═══ LISTED RECORDS
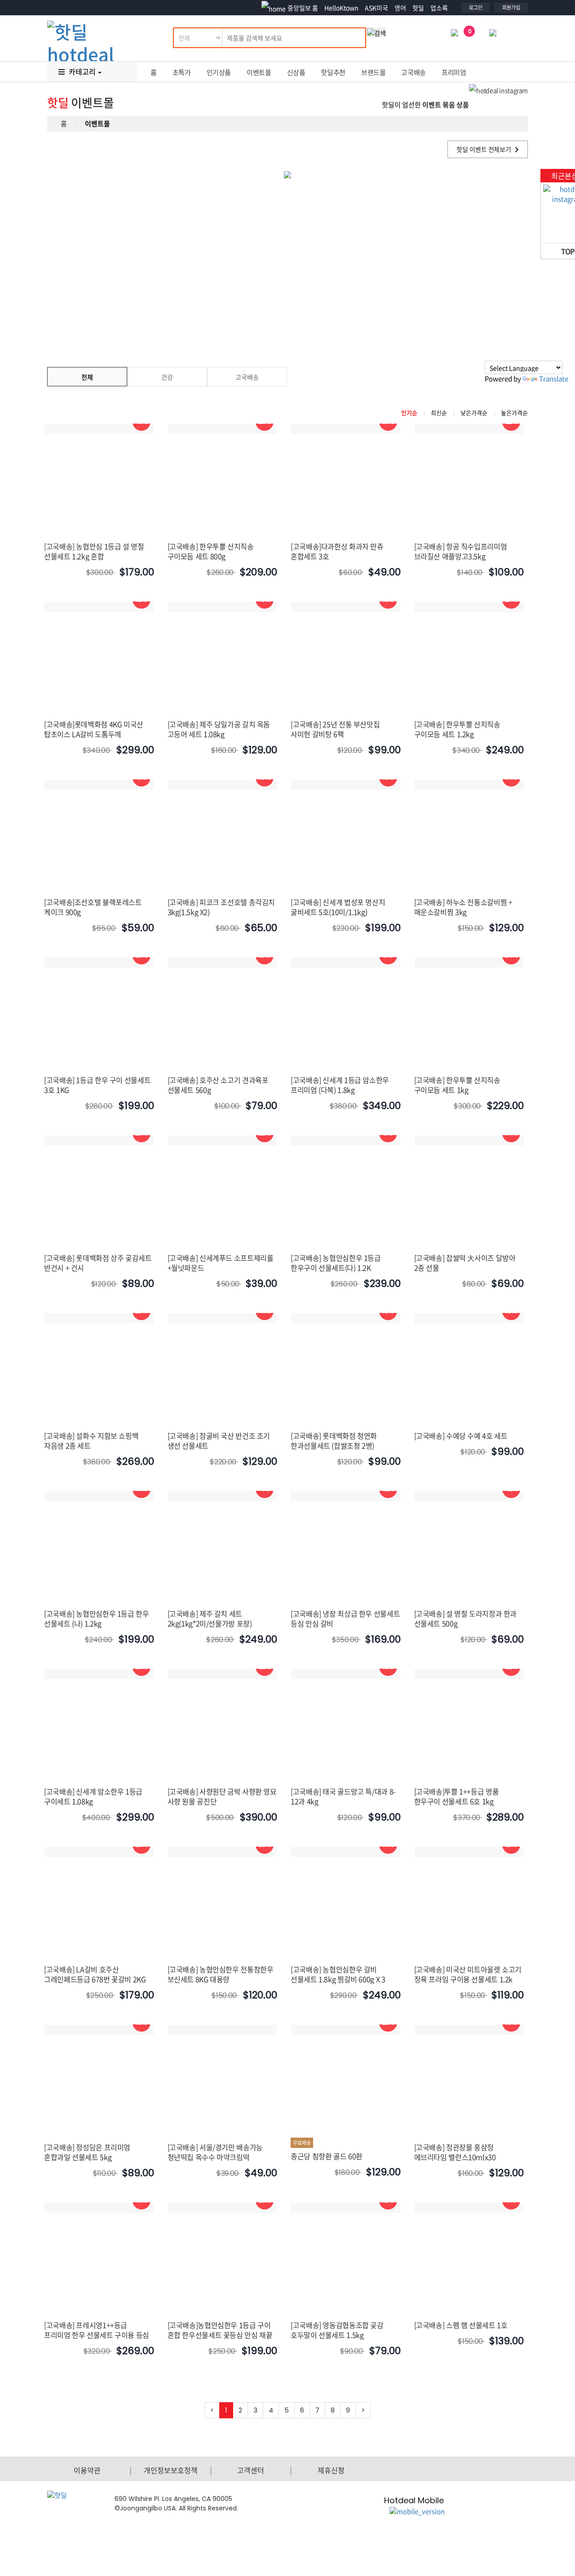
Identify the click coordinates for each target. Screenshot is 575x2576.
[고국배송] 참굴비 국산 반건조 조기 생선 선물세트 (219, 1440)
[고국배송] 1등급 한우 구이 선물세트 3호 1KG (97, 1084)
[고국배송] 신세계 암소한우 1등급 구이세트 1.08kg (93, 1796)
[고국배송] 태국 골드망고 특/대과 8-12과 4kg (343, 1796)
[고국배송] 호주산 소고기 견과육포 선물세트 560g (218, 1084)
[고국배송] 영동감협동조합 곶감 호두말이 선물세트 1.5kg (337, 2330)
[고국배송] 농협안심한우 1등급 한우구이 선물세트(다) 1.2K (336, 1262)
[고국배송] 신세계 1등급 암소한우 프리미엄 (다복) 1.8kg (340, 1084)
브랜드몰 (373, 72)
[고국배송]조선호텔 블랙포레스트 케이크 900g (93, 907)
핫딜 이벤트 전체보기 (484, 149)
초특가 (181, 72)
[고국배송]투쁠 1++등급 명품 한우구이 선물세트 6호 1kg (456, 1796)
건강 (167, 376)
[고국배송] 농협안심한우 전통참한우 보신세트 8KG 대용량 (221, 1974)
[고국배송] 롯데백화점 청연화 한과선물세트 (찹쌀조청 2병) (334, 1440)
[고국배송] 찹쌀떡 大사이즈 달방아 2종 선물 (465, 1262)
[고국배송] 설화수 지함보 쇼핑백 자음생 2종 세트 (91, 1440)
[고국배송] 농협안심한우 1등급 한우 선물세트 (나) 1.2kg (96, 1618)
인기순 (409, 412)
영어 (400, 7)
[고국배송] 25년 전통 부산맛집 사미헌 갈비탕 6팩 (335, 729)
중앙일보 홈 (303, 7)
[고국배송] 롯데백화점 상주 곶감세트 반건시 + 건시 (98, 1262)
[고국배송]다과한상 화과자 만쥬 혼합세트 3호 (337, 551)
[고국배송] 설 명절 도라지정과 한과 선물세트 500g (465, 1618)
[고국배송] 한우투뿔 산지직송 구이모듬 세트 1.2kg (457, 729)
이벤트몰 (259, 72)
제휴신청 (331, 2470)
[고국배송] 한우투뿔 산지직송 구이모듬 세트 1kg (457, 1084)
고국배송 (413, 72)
══════
PROBLEM DETAILS: Where images occur in the data above, leave them out and repeat everything else exactly.

TASK ANSWER:
Identify the click coordinates for each target. Screenshot is 575x2576.
[고국배송] 참굴비 국산 반건조 조기 생선 선물세트 (219, 1440)
[고국배송] 1등급 한우 구이 선물세트 3호 1KG (97, 1084)
[고국배송] 신세계 암소한우 1등급 구이세트 1.08kg (93, 1796)
[고국배송] 태국 골드망고 특/대과 8-12과 4kg (343, 1796)
[고국배송] 호주산 소고기 견과육포 선물세트 560g (218, 1084)
[고국배송] 영동감협동조합 곶감 호두말이 선물세트 1.5kg (337, 2330)
[고국배송] 농협안심한우 1등급 한우구이 선물세트(다) 1.2K (336, 1262)
[고국배송] 신세계 1등급 암소한우 프리미엄 (다복) 1.8kg (340, 1084)
브랜드몰 (373, 72)
[고국배송]조선호텔 블랙포레스트 케이크 900g (93, 907)
핫딜 이벤트 전체보기 (484, 149)
초특가 (181, 72)
[고국배송]투쁠 1++등급 명품 한우구이 선물세트 6호 1kg (456, 1796)
건강 (167, 376)
[고국배송] 농협안심한우 전통참한우 보신세트 8KG 대용량 (221, 1974)
[고국배송] 롯데백화점 청연화 한과선물세트 (찹쌀조청 2병) (334, 1440)
[고국배송] 찹쌀떡 大사이즈 달방아 2종 선물 (465, 1262)
[고국배송] 설화수 지함보 쇼핑백 자음생 2종 세트 (91, 1440)
[고국배송] 농협안심한우 1등급 한우 선물세트 (나) 1.2kg (96, 1618)
인기순 (409, 412)
영어 (400, 7)
[고국배송] 25년 전통 부산맛집 사미헌 갈비탕 6팩 (335, 729)
중앙일보 홈 (303, 7)
[고국배송] 롯데백화점 상주 곶감세트 반건시 + 건시 (98, 1262)
[고국배송]다과한상 화과자 만쥬 혼합세트 3호 (337, 551)
[고국배송] 설 명절 도라지정과 한과 선물세트 500g (465, 1618)
[고국배송] 한우투뿔 산지직송 구이모듬 세트 1.2kg (457, 729)
이벤트몰 (259, 72)
제휴신청 (331, 2470)
[고국배송] 한우투뿔 산지직송 구이모듬 세트 1kg (457, 1084)
고국배송 (413, 72)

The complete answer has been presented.